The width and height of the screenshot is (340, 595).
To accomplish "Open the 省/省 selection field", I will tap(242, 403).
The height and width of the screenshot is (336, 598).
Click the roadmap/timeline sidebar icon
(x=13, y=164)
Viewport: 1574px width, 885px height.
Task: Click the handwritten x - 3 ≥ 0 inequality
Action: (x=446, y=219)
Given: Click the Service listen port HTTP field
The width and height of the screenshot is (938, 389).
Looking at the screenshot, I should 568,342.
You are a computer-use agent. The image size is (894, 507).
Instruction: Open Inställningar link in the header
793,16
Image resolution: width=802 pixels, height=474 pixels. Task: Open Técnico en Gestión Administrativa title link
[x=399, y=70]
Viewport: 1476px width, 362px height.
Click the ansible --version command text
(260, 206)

==

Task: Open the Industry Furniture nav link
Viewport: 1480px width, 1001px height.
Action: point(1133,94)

*What you need to do*.
Express the lines as a numbered list, omitting blank lines, from the line containing "Task: Open the Industry Furniture nav link" up to and including the line containing "Action: point(1133,94)".

*Response*.
1. Task: Open the Industry Furniture nav link
2. Viewport: 1480px width, 1001px height.
3. Action: point(1133,94)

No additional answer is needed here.